Secondo l’immagine introdotta dall’entrata in vigore del Decreto Ministeriale n.70/2015 che definisce gli standard qualitativi, strutturali, tecnologici e quantitativi dell’assistenza ospedaliera, il centro “Hub” a più alta intensità assistenziale fa ruotare i “raggi” degli “Spoke” per la continuità dell’intervento socio-sanitario fra ospedali e territorio. Calando il quadro generale nella realtà rodigina, la situazione che sta per profilarsi, come ha affermato il consigliere regionale del Pd Graziano Azzalin, potrebbe determinare la perdita a Rovigo di alcune aree medico-specialistiche nell’ambito, in particolare, della Neuroradiologia, Neurochirurgia, Medicina Nucleare, Malattie Infettive.

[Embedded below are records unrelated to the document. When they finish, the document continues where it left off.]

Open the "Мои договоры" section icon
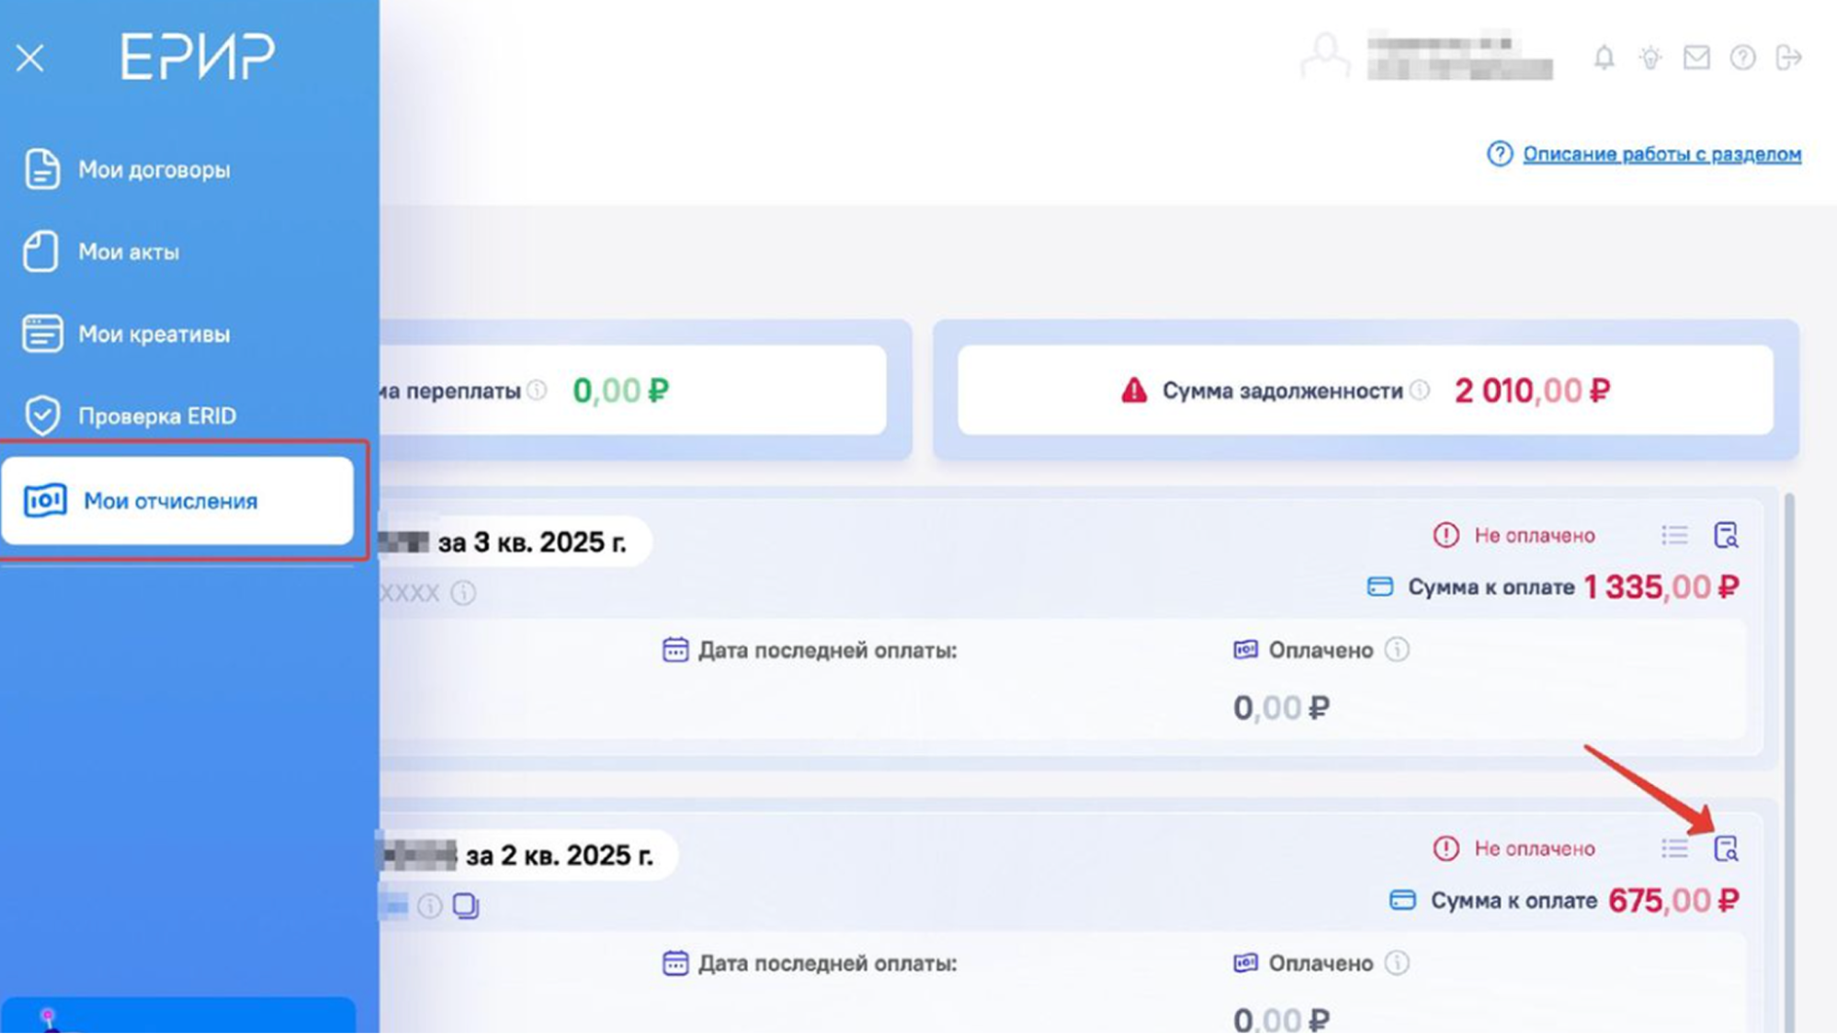1837x1034 pixels. click(x=40, y=169)
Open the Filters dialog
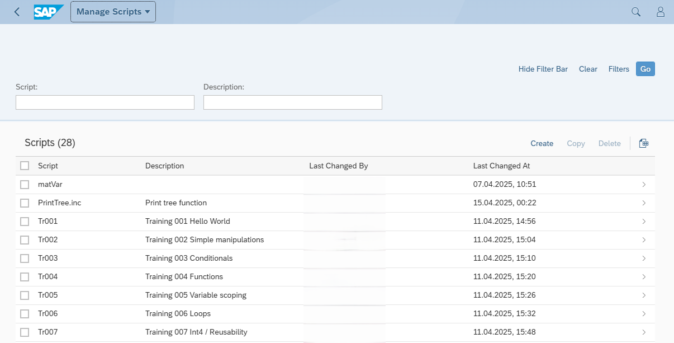Viewport: 674px width, 343px height. click(619, 69)
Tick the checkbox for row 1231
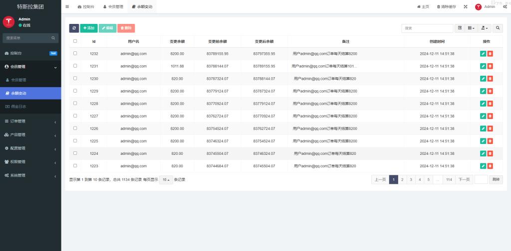 [x=75, y=66]
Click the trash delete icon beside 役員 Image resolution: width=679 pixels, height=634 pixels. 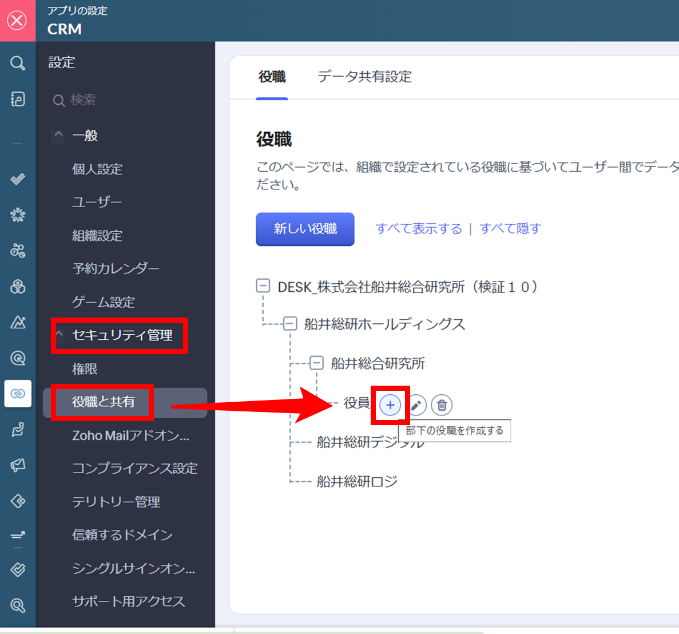[442, 405]
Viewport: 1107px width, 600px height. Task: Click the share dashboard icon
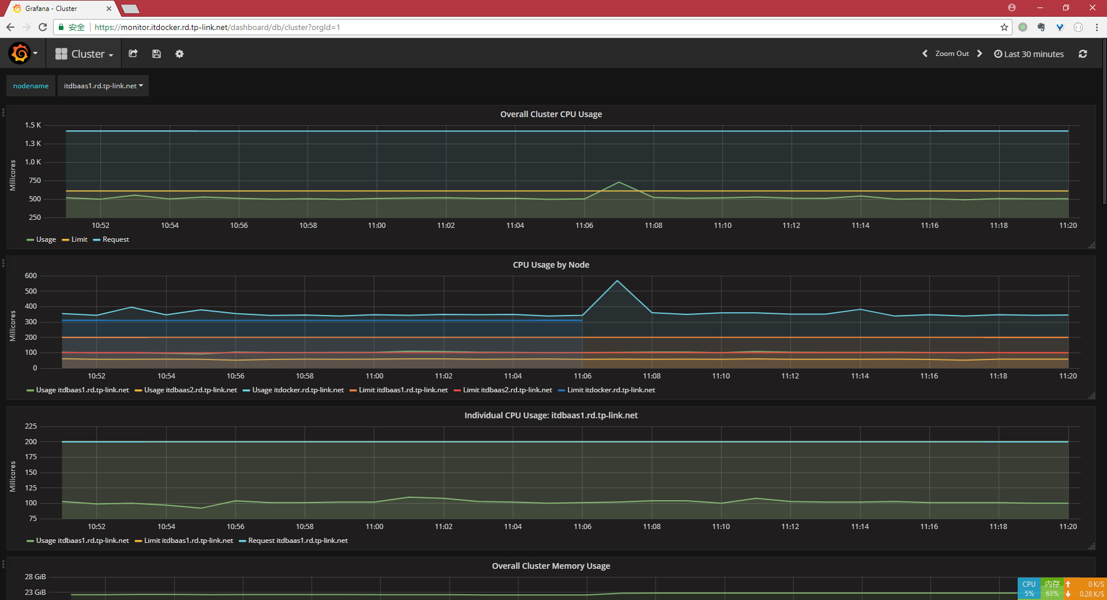(x=133, y=54)
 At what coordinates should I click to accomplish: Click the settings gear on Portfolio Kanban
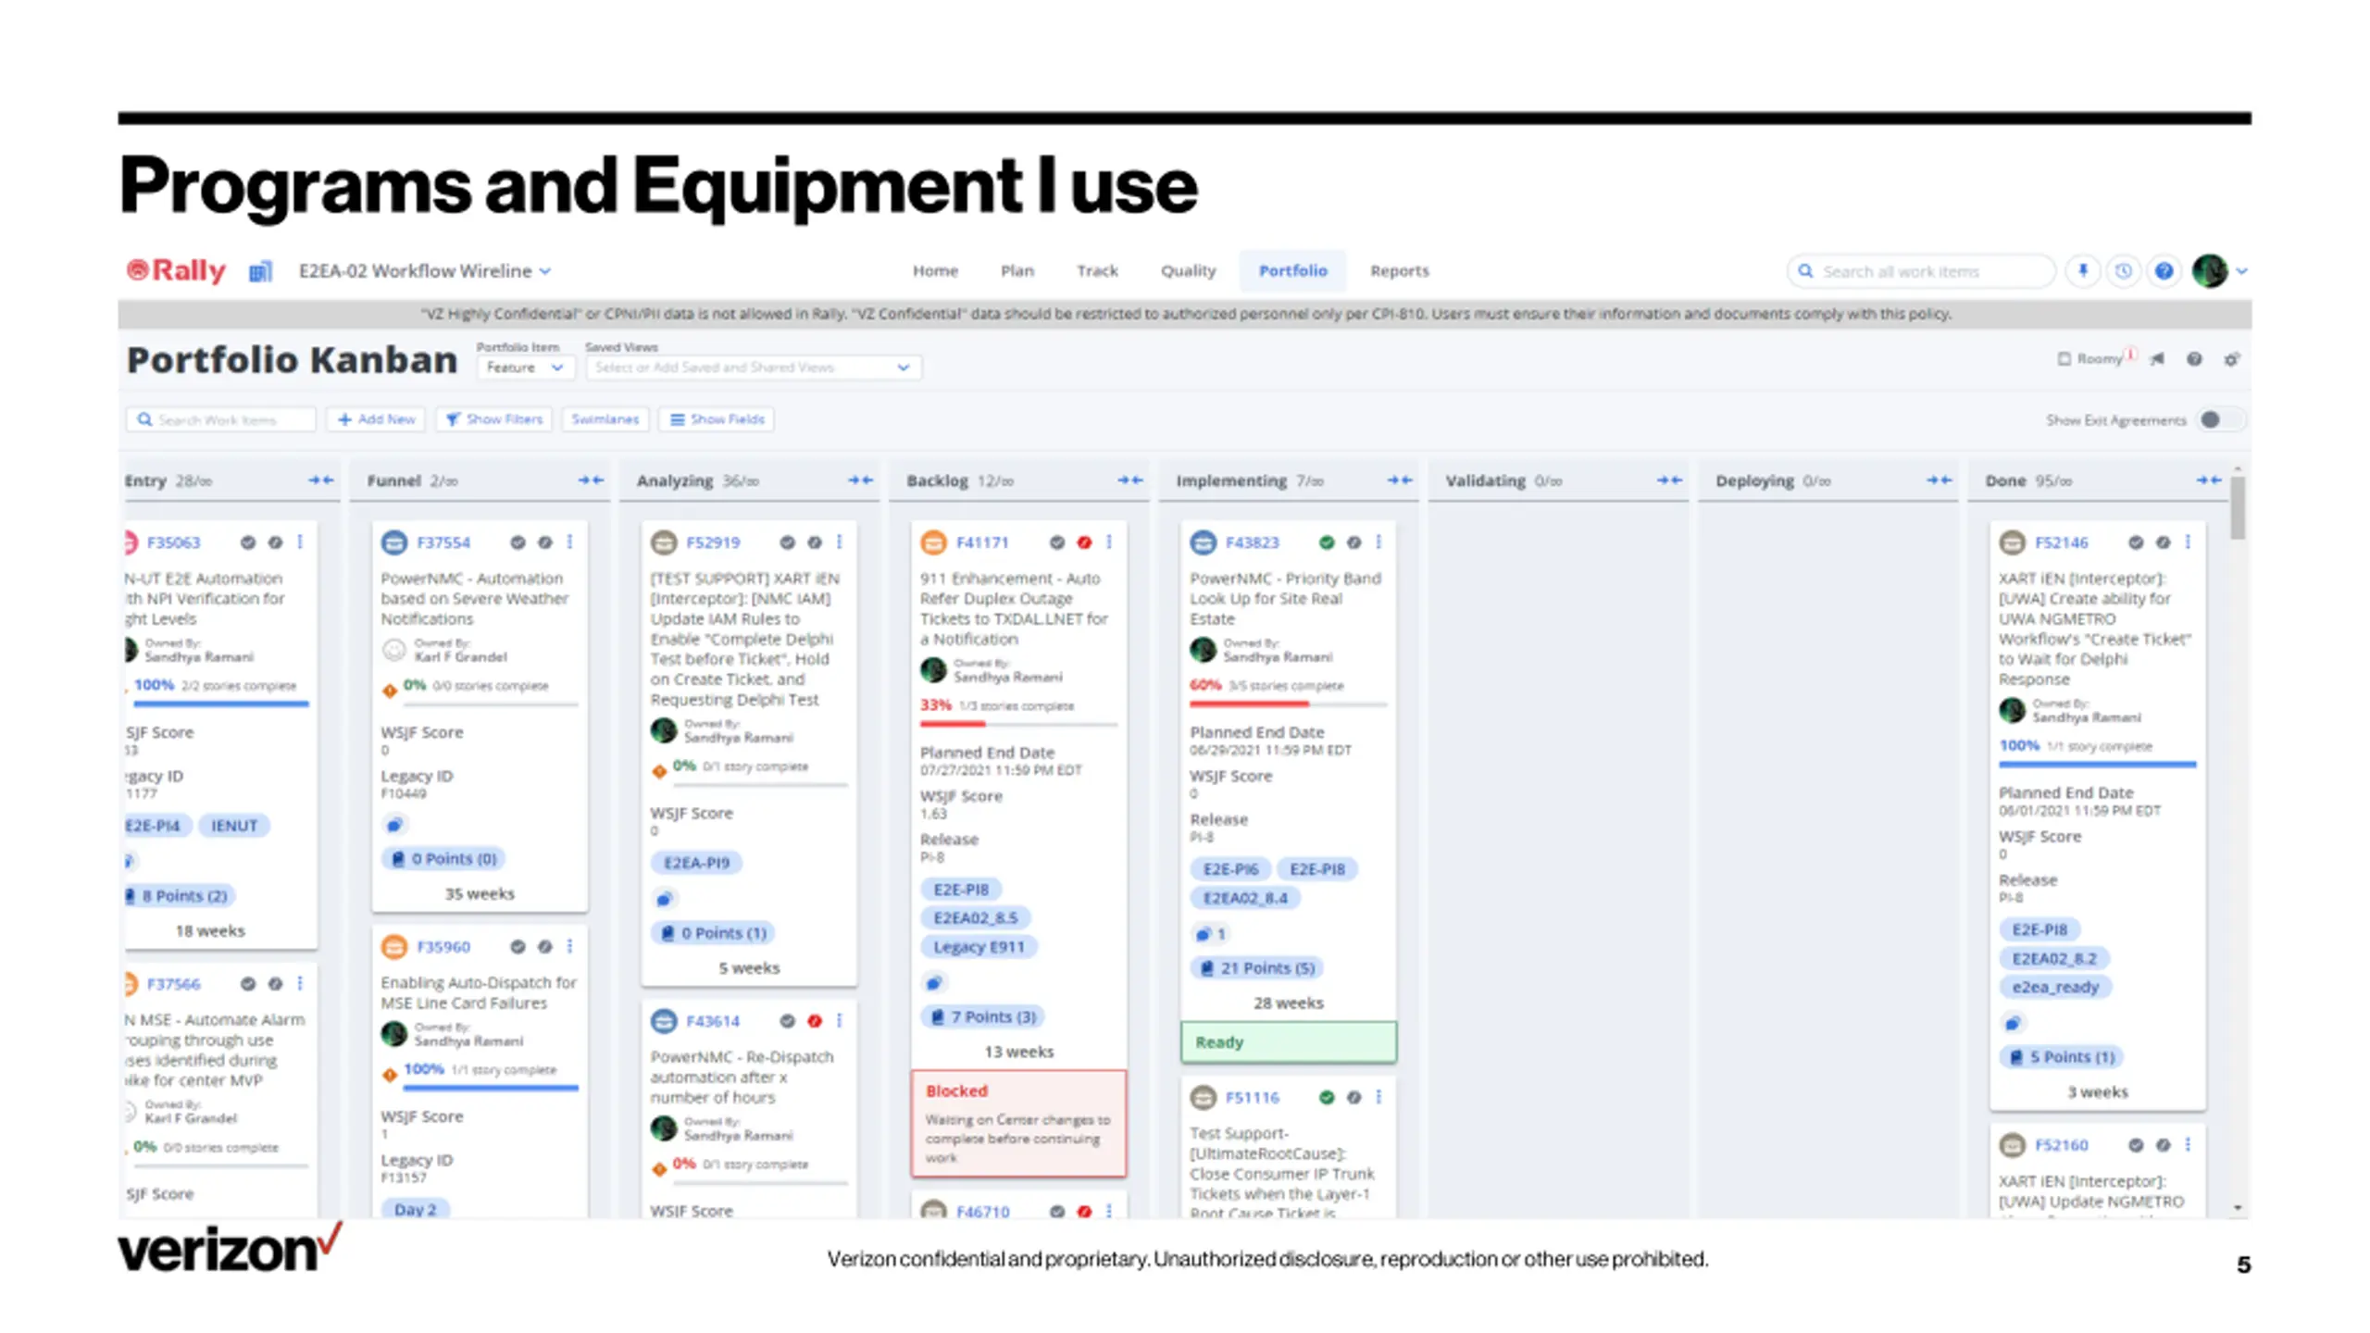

“Non sono particolarmente attento ai termini impiegati – ha spiegato Azzalin – ma inevitabilmente il declassamento di Rovigo porta come conseguenza l’indebolimento di tutta la rete ospedaliera provinciale”. Il Consigliere Pd insieme ai colleghi di Palazzo Ferro Fini, Fracasso, Moretti, Sinigaglia, Zanoni e Guarda, aveva presentato lo scorso 19 aprile alla Giunta guidata da Luca Zaia un’interrogazione concernente la fuga dei medici dall’ospedale di Rovigo e la carenza di personale per le guardie mediche notturne. La giunta veneta nella replica aveva accolto i chiarimenti forniti dalla Direzione Generale dell’Ulss 5 secondo i quali l’incremento delle “dimissioni volontarie” dei medici ospedalieri è dovuta alla scelta della quiescenza anticipata consentita dalle attuali normative previdenziali e non al trasferimento nelle strutture private.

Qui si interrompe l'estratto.